Oh, I juss cain't resist this kind o' thang...

Ordinary kids git a sandbox, or maybe a swangset to play with in the back yard, but not me. My back yard was a junk yard, so I had a '47 Crosley Wagon to play with.



That ain't me doin' the modelin' in the pitcher though. It's my cute, cuddly little deamon-seed son, and dag-nabbit, he's all growed up now too.

The Crosley is still in the family -- hell it'll always be family. Here's an abbrevieated version of an elongated story: My grandfather owned and opperated the Crosley dealership in town. He sold this one new (to my great uncle Bill), and later on took it back as a trade-in (with a rod out the side of the sheetmetal block) on another. It then became my toy. More years than I can recollect 'ave passed since that time, but juss a few years ago, my dear ol' dad decided I wasn't doin' nuthin' with it, so he took it upon himself to give it a proper restoration -- you'd poop! It's farkin' beautiful now. The real kicker is; Uncle Bill (the original owner) got to take it for a spin recently; juss before he . . . well, I miss him now.

RR

UGLY OLDS

1952 Ford business coupe..( no back seat-just a wood floor & a rubber mat) ...286" of rompin-stompin underhead Ford boiler...Isky cam..Navarro Heads...Relieved with a 1/4" drill & grinding stones..( LOTS of grinding stones) ..4 stromberg 97 "calibrated leakers" ..(Calling them carburetors would be an injustice..)      Mallory dual point dist...

Like tomslik my car broke ...Often...VERY often ...12 ( No bs..12)  3-speed transmissions in 9 months...Put a cluster out the bottom of a case during a 1-2 power shift one night...
Found a guy that liked it lots more than me ...( Read $$$)

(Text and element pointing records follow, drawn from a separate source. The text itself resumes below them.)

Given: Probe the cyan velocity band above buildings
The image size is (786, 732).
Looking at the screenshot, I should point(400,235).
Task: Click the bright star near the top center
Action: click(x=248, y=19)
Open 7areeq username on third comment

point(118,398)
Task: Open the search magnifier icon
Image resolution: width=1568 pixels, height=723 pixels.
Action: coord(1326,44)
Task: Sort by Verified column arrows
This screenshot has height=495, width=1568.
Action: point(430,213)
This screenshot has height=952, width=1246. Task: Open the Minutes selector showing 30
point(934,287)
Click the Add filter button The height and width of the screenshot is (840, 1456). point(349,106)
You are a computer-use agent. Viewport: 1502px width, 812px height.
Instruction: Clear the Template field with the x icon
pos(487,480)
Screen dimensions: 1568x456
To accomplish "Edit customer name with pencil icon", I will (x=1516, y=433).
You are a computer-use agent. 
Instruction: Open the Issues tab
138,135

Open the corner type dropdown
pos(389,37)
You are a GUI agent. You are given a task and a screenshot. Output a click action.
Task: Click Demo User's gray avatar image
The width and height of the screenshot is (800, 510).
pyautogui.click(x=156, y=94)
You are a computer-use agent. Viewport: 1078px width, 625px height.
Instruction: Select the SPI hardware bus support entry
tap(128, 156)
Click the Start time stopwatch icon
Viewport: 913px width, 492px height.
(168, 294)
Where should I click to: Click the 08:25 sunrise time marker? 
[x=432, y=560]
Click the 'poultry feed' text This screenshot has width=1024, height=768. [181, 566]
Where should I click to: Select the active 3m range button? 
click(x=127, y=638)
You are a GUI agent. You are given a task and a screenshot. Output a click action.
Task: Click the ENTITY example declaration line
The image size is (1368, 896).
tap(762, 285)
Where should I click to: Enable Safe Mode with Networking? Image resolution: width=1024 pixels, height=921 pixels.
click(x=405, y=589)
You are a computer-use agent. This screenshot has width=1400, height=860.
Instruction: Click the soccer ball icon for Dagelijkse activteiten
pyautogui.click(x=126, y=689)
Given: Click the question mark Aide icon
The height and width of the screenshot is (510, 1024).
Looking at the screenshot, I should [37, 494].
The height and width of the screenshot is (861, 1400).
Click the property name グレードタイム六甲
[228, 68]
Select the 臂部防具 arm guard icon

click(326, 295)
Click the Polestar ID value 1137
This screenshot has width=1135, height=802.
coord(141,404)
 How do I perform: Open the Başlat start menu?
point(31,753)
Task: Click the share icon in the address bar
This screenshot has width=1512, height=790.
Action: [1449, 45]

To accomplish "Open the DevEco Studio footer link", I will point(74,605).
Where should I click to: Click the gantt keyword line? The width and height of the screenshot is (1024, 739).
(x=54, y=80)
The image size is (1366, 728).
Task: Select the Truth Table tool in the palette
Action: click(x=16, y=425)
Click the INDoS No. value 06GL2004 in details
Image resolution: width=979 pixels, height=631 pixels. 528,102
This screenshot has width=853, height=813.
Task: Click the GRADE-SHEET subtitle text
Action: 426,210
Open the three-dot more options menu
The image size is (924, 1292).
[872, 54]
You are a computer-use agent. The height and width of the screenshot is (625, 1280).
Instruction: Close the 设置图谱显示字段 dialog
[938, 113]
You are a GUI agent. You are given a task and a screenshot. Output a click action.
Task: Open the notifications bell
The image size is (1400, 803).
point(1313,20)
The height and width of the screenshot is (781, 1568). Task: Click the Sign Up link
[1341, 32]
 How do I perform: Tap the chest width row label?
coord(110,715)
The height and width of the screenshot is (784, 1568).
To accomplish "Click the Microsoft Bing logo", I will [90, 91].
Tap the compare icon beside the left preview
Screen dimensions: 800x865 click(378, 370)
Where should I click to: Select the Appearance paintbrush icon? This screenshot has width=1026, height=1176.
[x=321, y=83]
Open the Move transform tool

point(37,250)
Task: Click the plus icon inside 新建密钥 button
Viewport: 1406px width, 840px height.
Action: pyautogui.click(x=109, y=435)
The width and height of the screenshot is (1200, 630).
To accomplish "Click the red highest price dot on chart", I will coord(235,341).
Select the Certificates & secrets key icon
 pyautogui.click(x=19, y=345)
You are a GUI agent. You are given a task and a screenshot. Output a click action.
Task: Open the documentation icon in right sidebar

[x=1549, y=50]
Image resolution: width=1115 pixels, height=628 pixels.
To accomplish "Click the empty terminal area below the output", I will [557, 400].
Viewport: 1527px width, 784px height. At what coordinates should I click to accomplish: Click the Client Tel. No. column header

Bought & built the first of a string of '63 Ford Galaxies ( All big block) that broke ...Often..VERY often... I put the pinion gear out the front of a nodular iron "N" case 9" one night again hitting 2nd gear..( lets see..428" cu in ..4400lb car...power shifting ...NOT... )

65 falcon "street runner " best street $$$$ I ever owned...A variety of hot & hotter small blocks ..it too broke ..often..snapped an output shaft in a t-10 trans during an "exibition of speed" as the nice officer said....
There was soooo many more ............................ :)
1940 Oldsmobile- The "Ugly Olds"
1931 Ford sedan- Retirement project

***** First Member of Team Smart*****

reborn55

Dad gave me his 54 Chevy, 4 door sedan, Corvette 6 with 3 speed.  Had the car for a few months, then busted a couple of rings racing a 352 Ford down the Interstate.  Ran it out of oil and locked it up--on to the junk yard.  Did out run the Ford though.